No.2 5点 nukkam 2022/11/18 22:58
(ネタバレなしです) 1973年発表のレジナルド・ウェクスフォードシリーズ第8作の本格派推理小説です。8万人の群衆が集まる音楽フェスティヴァルの終焉後に発見された他殺死体という事件を扱ってますが、迫力ある演奏とか会場の熱狂ぶり描写を期待してはいけません。整然たる弦楽四重奏の演奏会と置き換えても違和感ないぐらい抑制が効いています。地味過ぎるぐらいの捜査描写の中で第12章での被害者の服を巡っての刑事たちの意見交換会がちょっとしたファッション評価みたいでユニークです。犯人逮捕は意外と早くて唐突ですが、「もっと奇妙ななにか、実際の彼女の死よりも、もっとおそろしいなにか」の謎をウェクスフォードがなおも追及していきます。その真相にはかなり変わった人間ドラマが隠されていますが、読者に納得させるには伏線不足の感じがします。余談になりますが第7章でバーデン警部の近況が語られますが、「もはや死は存在しない」(1971年)を読んでいる読者は意外な後日談に驚くでしょう。

No.1 7点 Tetchy 2013/03/24 13:55
1973年の本書はキングスマーカムという田舎町でロックフェスティバルが催されるというシーンから始まる。1969年に開催され、今や伝説となっているウッドストックからブームになった。レンデルが本書でも扱っているぐらいだから当時の熱狂ぶりは凄かったのだろう。

### 検討データ
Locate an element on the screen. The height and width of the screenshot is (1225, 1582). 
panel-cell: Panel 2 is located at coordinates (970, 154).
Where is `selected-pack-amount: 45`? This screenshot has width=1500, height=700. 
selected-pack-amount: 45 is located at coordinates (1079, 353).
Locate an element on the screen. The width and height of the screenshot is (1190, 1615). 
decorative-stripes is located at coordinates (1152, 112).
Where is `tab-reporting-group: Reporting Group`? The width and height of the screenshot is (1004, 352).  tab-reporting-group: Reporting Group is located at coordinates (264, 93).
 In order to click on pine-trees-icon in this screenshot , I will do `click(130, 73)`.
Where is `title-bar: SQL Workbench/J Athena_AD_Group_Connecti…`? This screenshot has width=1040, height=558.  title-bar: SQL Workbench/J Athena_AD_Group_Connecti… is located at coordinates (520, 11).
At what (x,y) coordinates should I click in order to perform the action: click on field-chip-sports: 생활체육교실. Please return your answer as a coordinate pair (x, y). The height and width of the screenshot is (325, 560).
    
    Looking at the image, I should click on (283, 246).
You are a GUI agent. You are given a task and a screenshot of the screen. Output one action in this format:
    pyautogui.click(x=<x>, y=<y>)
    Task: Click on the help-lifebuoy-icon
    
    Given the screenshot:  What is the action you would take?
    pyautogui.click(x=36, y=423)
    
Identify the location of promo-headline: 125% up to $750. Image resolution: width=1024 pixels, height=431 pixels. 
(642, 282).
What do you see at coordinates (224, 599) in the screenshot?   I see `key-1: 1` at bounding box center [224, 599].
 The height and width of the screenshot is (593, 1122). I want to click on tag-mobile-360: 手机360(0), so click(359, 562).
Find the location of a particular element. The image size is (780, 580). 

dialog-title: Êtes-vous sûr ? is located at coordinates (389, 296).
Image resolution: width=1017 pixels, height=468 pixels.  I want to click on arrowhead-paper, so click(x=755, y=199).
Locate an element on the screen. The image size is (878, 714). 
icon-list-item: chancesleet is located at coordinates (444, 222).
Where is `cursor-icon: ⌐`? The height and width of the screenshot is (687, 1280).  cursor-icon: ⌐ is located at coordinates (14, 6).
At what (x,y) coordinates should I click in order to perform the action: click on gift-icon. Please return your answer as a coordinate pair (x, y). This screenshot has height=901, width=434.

### やること
推理小説の書評を、最後の文のあとから書き継ぐこと。 ここに並ぶ行は使わなくてよい。

### 回答
今回の事件はそのロックフェスティバルが開催されている会場で最終日に顔を潰された女性の死体が発見されるというもの。フェスティバルの乱痴気騒ぎの中で殺された者かと思いきや、それが始まる前に殺されたことが判明するが、被害者ドーン・ストーナーは服を二種類持っており、また死ぬ直前に誰かと食べるためと思われる食材を買い込んでいた。しかもドーンはフェスティバルの出演者ジーノと知り合いだった。この一見何でもないような殺人事件だが、犯行当時の状況にどうにも説明のつかないところがあるという違和感が実にレンデルらしい。
この奇妙な事実と被害者とフェスティバルの出演者との奇妙な繋がりから事件の謎が綻び、全容が浮かんでくる。

本書における犯人は実は物語の5/6辺りで突然犯人による自供によって判明する。しかし本書におけるメインの謎は犯人は誰かではなく、なぜ被害者は殺されるに至ったかというプロセスにある。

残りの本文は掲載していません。